▶ DIRECTION: Please copy every line of the records below without changing anything.

#### DATASET EXCERPTS

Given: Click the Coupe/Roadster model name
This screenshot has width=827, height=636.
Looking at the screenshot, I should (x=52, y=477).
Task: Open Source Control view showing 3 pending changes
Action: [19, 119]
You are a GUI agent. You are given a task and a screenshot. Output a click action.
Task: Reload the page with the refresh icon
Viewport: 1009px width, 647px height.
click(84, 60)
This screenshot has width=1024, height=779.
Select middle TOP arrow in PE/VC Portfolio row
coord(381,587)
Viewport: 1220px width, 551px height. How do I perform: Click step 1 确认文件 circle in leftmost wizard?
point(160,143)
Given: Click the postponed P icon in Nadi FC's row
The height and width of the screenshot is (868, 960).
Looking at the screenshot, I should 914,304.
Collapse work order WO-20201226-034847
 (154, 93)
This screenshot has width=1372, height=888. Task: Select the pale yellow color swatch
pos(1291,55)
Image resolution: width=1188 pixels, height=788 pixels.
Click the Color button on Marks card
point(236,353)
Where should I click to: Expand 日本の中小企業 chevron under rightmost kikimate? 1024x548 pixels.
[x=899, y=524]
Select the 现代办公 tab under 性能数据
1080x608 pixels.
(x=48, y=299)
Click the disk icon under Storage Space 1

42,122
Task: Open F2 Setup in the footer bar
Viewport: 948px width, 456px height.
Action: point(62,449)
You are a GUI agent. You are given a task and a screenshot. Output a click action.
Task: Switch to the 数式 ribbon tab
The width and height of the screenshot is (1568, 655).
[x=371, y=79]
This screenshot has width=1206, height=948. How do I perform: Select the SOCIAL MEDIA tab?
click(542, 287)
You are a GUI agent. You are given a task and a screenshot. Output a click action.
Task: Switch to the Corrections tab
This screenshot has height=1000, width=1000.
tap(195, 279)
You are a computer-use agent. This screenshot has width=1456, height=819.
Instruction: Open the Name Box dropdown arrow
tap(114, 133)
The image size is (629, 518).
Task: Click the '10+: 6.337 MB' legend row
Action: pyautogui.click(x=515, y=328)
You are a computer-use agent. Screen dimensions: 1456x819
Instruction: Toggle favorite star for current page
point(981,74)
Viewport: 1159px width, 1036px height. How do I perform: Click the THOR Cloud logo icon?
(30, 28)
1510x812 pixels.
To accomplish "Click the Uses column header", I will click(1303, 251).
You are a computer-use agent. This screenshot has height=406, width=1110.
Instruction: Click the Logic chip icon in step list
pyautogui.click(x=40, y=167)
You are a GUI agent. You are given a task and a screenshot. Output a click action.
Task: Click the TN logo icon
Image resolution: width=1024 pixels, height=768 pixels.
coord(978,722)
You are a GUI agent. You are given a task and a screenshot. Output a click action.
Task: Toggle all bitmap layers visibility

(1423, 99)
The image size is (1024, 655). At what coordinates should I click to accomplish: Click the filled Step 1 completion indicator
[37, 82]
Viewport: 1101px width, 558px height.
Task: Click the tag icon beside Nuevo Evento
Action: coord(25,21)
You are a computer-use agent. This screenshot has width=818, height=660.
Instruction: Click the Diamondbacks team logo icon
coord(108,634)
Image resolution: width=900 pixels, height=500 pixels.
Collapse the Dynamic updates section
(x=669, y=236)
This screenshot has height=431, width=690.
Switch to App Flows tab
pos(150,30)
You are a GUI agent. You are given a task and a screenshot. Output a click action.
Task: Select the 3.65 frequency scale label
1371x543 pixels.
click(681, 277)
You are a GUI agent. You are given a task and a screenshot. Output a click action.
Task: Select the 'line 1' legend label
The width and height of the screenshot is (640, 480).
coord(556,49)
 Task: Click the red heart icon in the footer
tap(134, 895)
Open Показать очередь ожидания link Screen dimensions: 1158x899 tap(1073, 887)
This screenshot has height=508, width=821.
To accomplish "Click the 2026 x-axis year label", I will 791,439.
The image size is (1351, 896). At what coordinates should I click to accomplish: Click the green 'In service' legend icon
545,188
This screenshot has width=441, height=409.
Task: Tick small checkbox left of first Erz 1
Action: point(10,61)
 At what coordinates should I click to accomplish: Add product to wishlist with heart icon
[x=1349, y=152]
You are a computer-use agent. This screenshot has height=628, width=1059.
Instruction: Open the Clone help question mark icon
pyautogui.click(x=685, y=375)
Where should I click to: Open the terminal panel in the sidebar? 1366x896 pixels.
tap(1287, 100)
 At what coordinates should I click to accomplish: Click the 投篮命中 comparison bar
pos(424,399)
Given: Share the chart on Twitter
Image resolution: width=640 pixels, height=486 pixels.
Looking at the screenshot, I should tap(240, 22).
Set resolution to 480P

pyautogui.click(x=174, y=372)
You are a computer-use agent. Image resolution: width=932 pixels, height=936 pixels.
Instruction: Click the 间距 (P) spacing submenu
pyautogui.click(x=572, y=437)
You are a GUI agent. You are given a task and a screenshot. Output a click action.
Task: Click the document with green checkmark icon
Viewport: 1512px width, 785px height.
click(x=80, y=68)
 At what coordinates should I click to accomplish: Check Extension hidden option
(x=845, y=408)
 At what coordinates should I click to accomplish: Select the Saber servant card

########

▶ IN RESPONSE:
Given: Click the Coupe/Roadster model name
This screenshot has width=827, height=636.
Looking at the screenshot, I should (x=52, y=477).
Task: Open Source Control view showing 3 pending changes
Action: [19, 119]
You are a GUI agent. You are given a task and a screenshot. Output a click action.
Task: Reload the page with the refresh icon
Viewport: 1009px width, 647px height.
click(84, 60)
This screenshot has width=1024, height=779.
Select middle TOP arrow in PE/VC Portfolio row
coord(381,587)
Viewport: 1220px width, 551px height. How do I perform: Click step 1 确认文件 circle in leftmost wizard?
point(160,143)
Given: Click the postponed P icon in Nadi FC's row
The height and width of the screenshot is (868, 960).
Looking at the screenshot, I should 914,304.
Collapse work order WO-20201226-034847
 (154, 93)
This screenshot has width=1372, height=888. Task: Select the pale yellow color swatch
pos(1291,55)
Image resolution: width=1188 pixels, height=788 pixels.
Click the Color button on Marks card
point(236,353)
Where should I click to: Expand 日本の中小企業 chevron under rightmost kikimate? 1024x548 pixels.
[x=899, y=524]
Select the 现代办公 tab under 性能数据
1080x608 pixels.
(x=48, y=299)
Click the disk icon under Storage Space 1

42,122
Task: Open F2 Setup in the footer bar
Viewport: 948px width, 456px height.
Action: point(62,449)
You are a GUI agent. You are given a task and a screenshot. Output a click action.
Task: Switch to the 数式 ribbon tab
The width and height of the screenshot is (1568, 655).
[x=371, y=79]
This screenshot has width=1206, height=948. How do I perform: Select the SOCIAL MEDIA tab?
click(542, 287)
You are a GUI agent. You are given a task and a screenshot. Output a click action.
Task: Switch to the Corrections tab
This screenshot has height=1000, width=1000.
tap(195, 279)
You are a computer-use agent. This screenshot has width=1456, height=819.
Instruction: Open the Name Box dropdown arrow
tap(114, 133)
The image size is (629, 518).
Task: Click the '10+: 6.337 MB' legend row
Action: pyautogui.click(x=515, y=328)
You are a computer-use agent. Screen dimensions: 1456x819
Instruction: Toggle favorite star for current page
point(981,74)
Viewport: 1159px width, 1036px height. How do I perform: Click the THOR Cloud logo icon?
(30, 28)
1510x812 pixels.
To accomplish "Click the Uses column header", I will click(1303, 251).
You are a computer-use agent. This screenshot has height=406, width=1110.
Instruction: Click the Logic chip icon in step list
pyautogui.click(x=40, y=167)
You are a GUI agent. You are given a task and a screenshot. Output a click action.
Task: Click the TN logo icon
Image resolution: width=1024 pixels, height=768 pixels.
coord(978,722)
You are a GUI agent. You are given a task and a screenshot. Output a click action.
Task: Toggle all bitmap layers visibility

(1423, 99)
The image size is (1024, 655). At what coordinates should I click to accomplish: Click the filled Step 1 completion indicator
[37, 82]
Viewport: 1101px width, 558px height.
Task: Click the tag icon beside Nuevo Evento
Action: coord(25,21)
You are a computer-use agent. This screenshot has width=818, height=660.
Instruction: Click the Diamondbacks team logo icon
coord(108,634)
Image resolution: width=900 pixels, height=500 pixels.
Collapse the Dynamic updates section
(x=669, y=236)
This screenshot has height=431, width=690.
Switch to App Flows tab
pos(150,30)
You are a GUI agent. You are given a task and a screenshot. Output a click action.
Task: Select the 3.65 frequency scale label
1371x543 pixels.
click(681, 277)
You are a GUI agent. You are given a task and a screenshot. Output a click action.
Task: Select the 'line 1' legend label
The width and height of the screenshot is (640, 480).
coord(556,49)
 Task: Click the red heart icon in the footer
tap(134, 895)
Open Показать очередь ожидания link Screen dimensions: 1158x899 tap(1073, 887)
This screenshot has height=508, width=821.
To accomplish "Click the 2026 x-axis year label", I will 791,439.
The image size is (1351, 896). At what coordinates should I click to accomplish: Click the green 'In service' legend icon
545,188
This screenshot has width=441, height=409.
Task: Tick small checkbox left of first Erz 1
Action: point(10,61)
 At what coordinates should I click to accomplish: Add product to wishlist with heart icon
[x=1349, y=152]
You are a computer-use agent. This screenshot has height=628, width=1059.
Instruction: Open the Clone help question mark icon
pyautogui.click(x=685, y=375)
Where should I click to: Open the terminal panel in the sidebar? 1366x896 pixels.
tap(1287, 100)
 At what coordinates should I click to accomplish: Click the 投篮命中 comparison bar
pos(424,399)
Given: Share the chart on Twitter
Image resolution: width=640 pixels, height=486 pixels.
Looking at the screenshot, I should tap(240, 22).
Set resolution to 480P

pyautogui.click(x=174, y=372)
You are a computer-use agent. Image resolution: width=932 pixels, height=936 pixels.
Instruction: Click the 间距 (P) spacing submenu
pyautogui.click(x=572, y=437)
You are a GUI agent. You are given a task and a screenshot. Output a click action.
Task: Click the document with green checkmark icon
Viewport: 1512px width, 785px height.
click(x=80, y=68)
 At what coordinates should I click to accomplish: Check Extension hidden option
(x=845, y=408)
 At what coordinates should I click to accomplish: Select the Saber servant card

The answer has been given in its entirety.